Copy every item below word for word, line by line.
= = = = = = =
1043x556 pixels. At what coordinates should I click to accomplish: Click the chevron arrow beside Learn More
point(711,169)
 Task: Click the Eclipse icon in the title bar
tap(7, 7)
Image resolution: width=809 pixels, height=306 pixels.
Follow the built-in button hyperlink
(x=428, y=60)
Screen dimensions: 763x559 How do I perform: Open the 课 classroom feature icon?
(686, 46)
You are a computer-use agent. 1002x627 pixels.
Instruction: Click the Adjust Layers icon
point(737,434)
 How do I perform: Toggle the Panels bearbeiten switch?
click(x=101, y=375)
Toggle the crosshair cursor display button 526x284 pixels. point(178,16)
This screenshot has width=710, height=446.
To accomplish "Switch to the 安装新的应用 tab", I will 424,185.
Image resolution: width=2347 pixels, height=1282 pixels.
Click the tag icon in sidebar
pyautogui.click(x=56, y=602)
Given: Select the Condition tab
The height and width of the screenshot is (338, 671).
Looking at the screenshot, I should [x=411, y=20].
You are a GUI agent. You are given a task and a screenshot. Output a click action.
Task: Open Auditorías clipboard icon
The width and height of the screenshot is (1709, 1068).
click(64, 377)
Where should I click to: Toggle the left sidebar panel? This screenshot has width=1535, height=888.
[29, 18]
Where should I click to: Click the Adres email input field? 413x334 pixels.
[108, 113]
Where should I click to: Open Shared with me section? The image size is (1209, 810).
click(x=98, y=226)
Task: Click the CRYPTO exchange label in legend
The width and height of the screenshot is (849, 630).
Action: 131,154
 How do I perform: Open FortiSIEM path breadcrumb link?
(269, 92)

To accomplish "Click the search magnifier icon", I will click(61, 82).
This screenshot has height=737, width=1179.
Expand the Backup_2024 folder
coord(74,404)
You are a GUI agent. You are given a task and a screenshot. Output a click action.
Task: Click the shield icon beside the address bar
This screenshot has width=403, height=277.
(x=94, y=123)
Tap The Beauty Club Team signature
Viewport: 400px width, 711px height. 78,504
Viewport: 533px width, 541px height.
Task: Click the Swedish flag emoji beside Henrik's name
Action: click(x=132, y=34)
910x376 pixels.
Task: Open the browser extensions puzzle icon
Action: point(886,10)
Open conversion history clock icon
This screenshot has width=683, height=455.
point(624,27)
= = = = = = =
▶ ANSWER TO THE TASK
1043x556 pixels. At what coordinates should I click to accomplish: Click the chevron arrow beside Learn More
point(711,169)
 Task: Click the Eclipse icon in the title bar
tap(7, 7)
Image resolution: width=809 pixels, height=306 pixels.
Follow the built-in button hyperlink
(x=428, y=60)
Screen dimensions: 763x559 How do I perform: Open the 课 classroom feature icon?
(686, 46)
You are a computer-use agent. 1002x627 pixels.
Instruction: Click the Adjust Layers icon
point(737,434)
 How do I perform: Toggle the Panels bearbeiten switch?
click(x=101, y=375)
Toggle the crosshair cursor display button 526x284 pixels. point(178,16)
This screenshot has width=710, height=446.
To accomplish "Switch to the 安装新的应用 tab", I will 424,185.
Image resolution: width=2347 pixels, height=1282 pixels.
Click the tag icon in sidebar
pyautogui.click(x=56, y=602)
Given: Select the Condition tab
The height and width of the screenshot is (338, 671).
Looking at the screenshot, I should [x=411, y=20].
You are a GUI agent. You are given a task and a screenshot. Output a click action.
Task: Open Auditorías clipboard icon
The width and height of the screenshot is (1709, 1068).
click(64, 377)
Where should I click to: Toggle the left sidebar panel? This screenshot has width=1535, height=888.
[29, 18]
Where should I click to: Click the Adres email input field? 413x334 pixels.
[108, 113]
Where should I click to: Open Shared with me section? The image size is (1209, 810).
click(x=98, y=226)
Task: Click the CRYPTO exchange label in legend
The width and height of the screenshot is (849, 630).
Action: 131,154
 How do I perform: Open FortiSIEM path breadcrumb link?
(269, 92)

To accomplish "Click the search magnifier icon", I will click(61, 82).
This screenshot has height=737, width=1179.
Expand the Backup_2024 folder
coord(74,404)
You are a GUI agent. You are given a task and a screenshot. Output a click action.
Task: Click the shield icon beside the address bar
This screenshot has width=403, height=277.
(x=94, y=123)
Tap The Beauty Club Team signature
Viewport: 400px width, 711px height. 78,504
Viewport: 533px width, 541px height.
Task: Click the Swedish flag emoji beside Henrik's name
Action: click(x=132, y=34)
910x376 pixels.
Task: Open the browser extensions puzzle icon
Action: point(886,10)
Open conversion history clock icon
This screenshot has width=683, height=455.
point(624,27)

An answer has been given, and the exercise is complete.